While initially monotonic clock seems to be good for our use case, in practice it's not, as it's not being adjusted for clock drifts and for this reason cannot be used as a realtime clock replacement.

Solar time vs. UTC

One inherent reason for clock inacuracies comes from the very definition of UTC. As you probably know the solar day is not exactly equal to 24h. This is why we have leap years, when we add one extra day to make up for all of the fractions skipped over several years.

Similar thing happens in much smaller scale. The reason behind it is that UNIX time (arguably used in majority of current datacenters) assumes that each day is exactly 24h. It makes some calcullations like "how many days passed since X?" very easy to compute. However in practice solar day is not a constant - as Earth rotation is slowing over time, the day (and our notion of 24 "hours" with it) is taking longer to pass.

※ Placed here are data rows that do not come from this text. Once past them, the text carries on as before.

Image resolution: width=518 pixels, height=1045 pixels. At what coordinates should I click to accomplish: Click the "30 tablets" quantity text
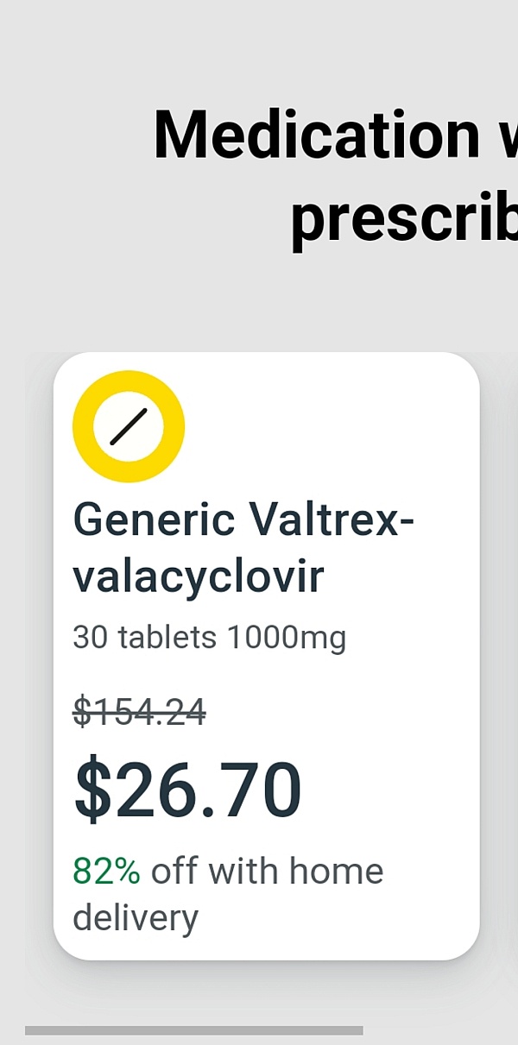pyautogui.click(x=144, y=638)
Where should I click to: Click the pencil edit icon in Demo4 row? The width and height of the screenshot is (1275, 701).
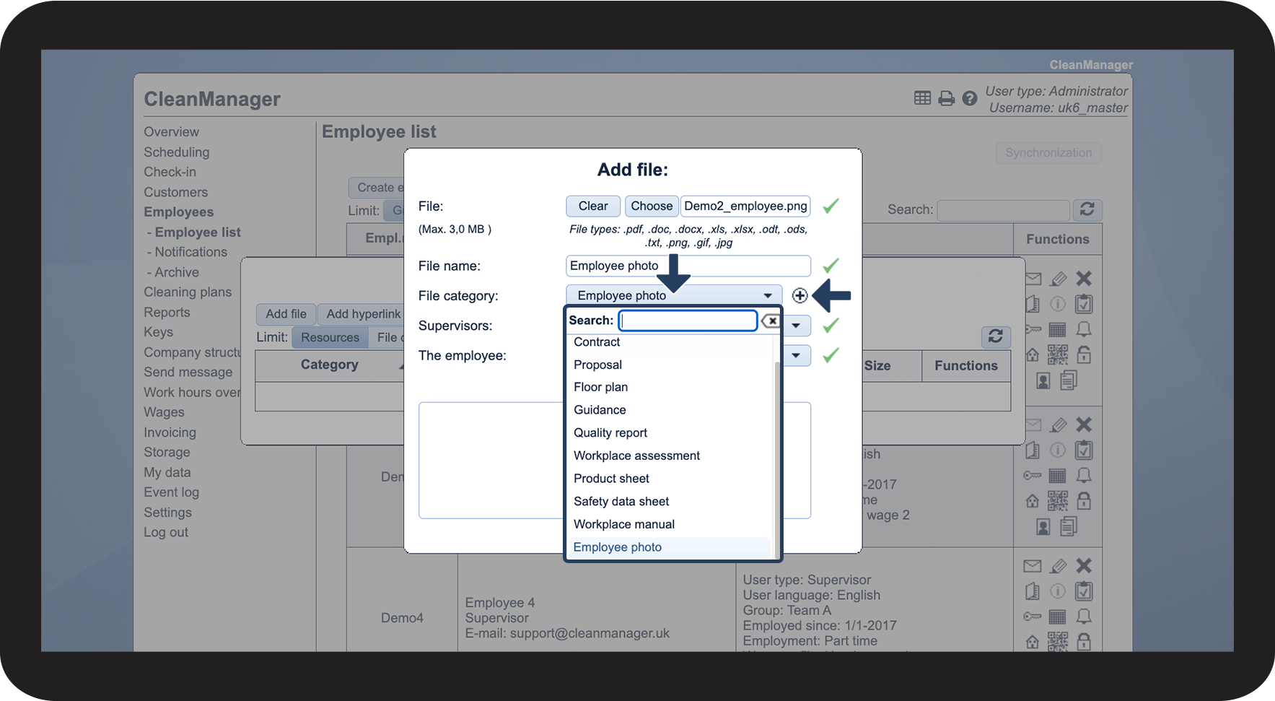1058,566
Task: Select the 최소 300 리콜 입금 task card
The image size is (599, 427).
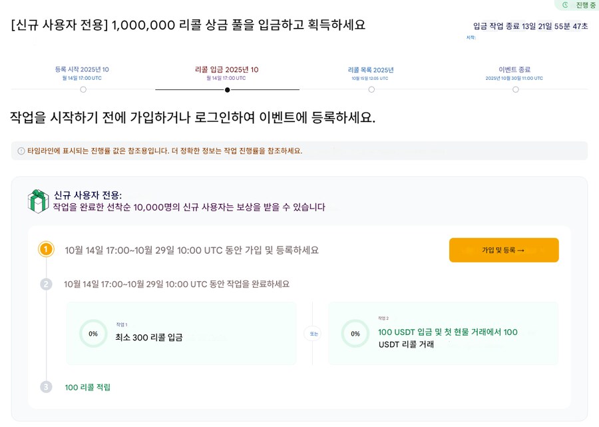Action: point(180,332)
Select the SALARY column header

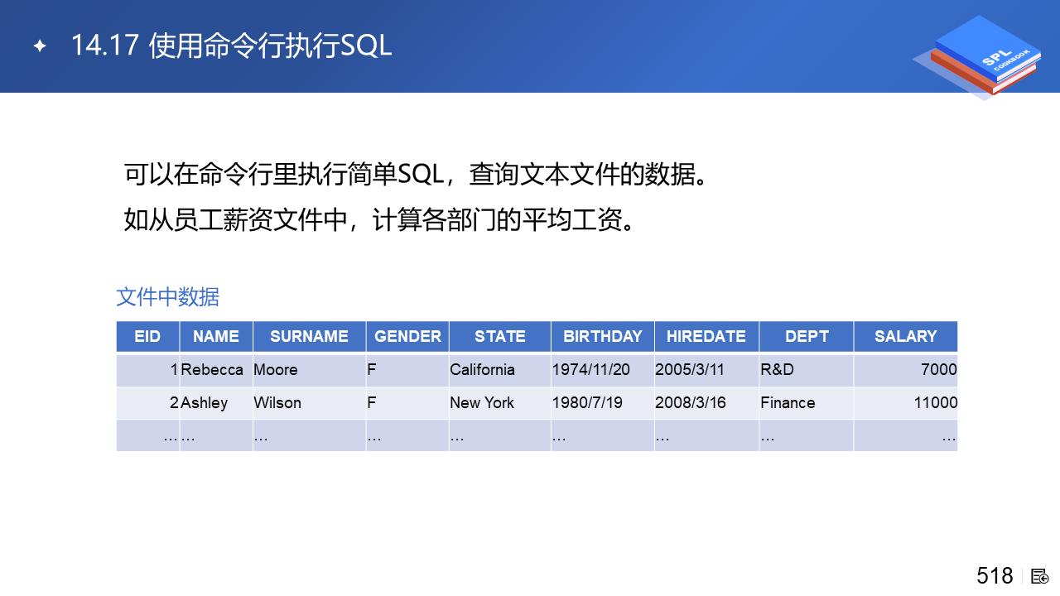point(906,336)
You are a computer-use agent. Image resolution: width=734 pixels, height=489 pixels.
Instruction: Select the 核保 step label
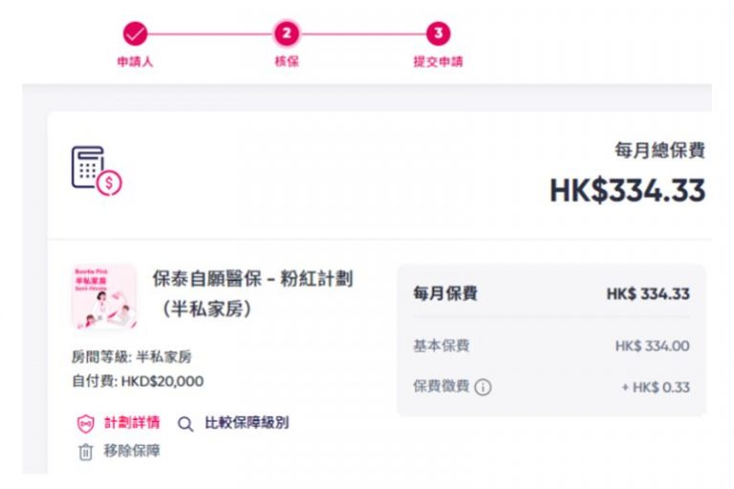coord(287,61)
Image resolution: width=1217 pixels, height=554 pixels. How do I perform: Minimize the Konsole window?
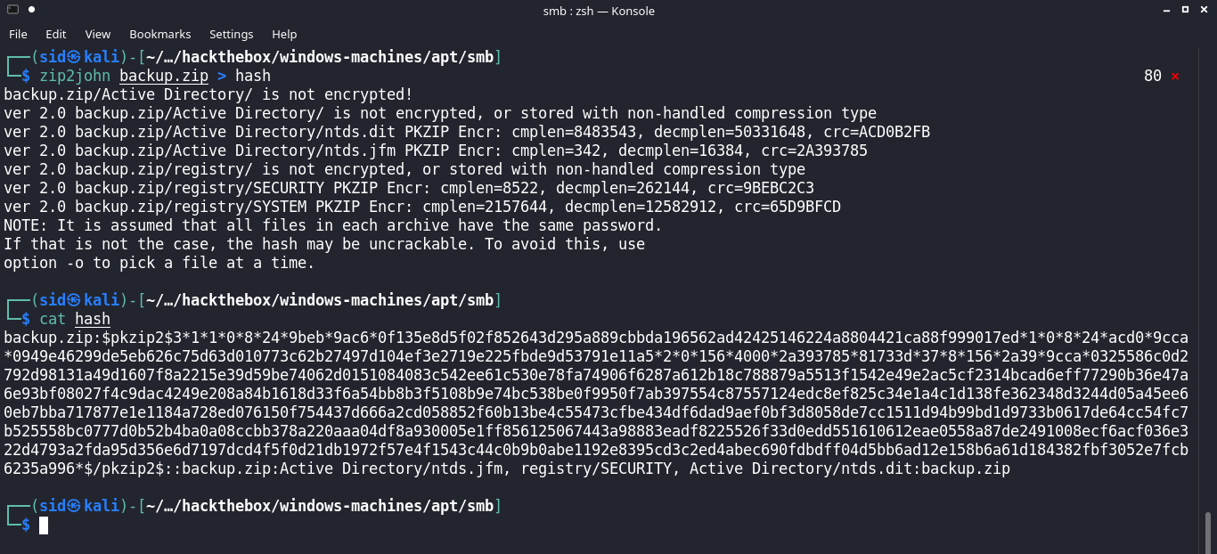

UTC adjustes clock to changes in Earth rotation by introducing extra second from time to time, just like we do we leap years. This means that sometimes minute can indeed have 61 seconds. The problem is that UNIX time doesn't understand that concept. How it solves is? It's simple: it counts the same second twice! This phenomenon is known as leap second, and it means that the next second after 23:59:59 could be... 23:59:59. When that happens, it's very bad from the perspective of time-based ordering.

At the present day quite popular (but not always used) way of dealing with leap seconds - known as leap second smearing - is backed into time synchronization protocols and relies on time server announcing leap second happening at some specific point in the future. All of the subordinate servers after acknowleding that fact start to slow counting their hardware clock ticks in order to amortize incoming extra second, so that by the time it happens we could just skip it over, just like it never existed.

Network Time Protocol

When talking about time synchronization protocols, we definitelly should mention NTP (Network Time Protocol), which is currently an industry standard and used by pretty much all network connected devices.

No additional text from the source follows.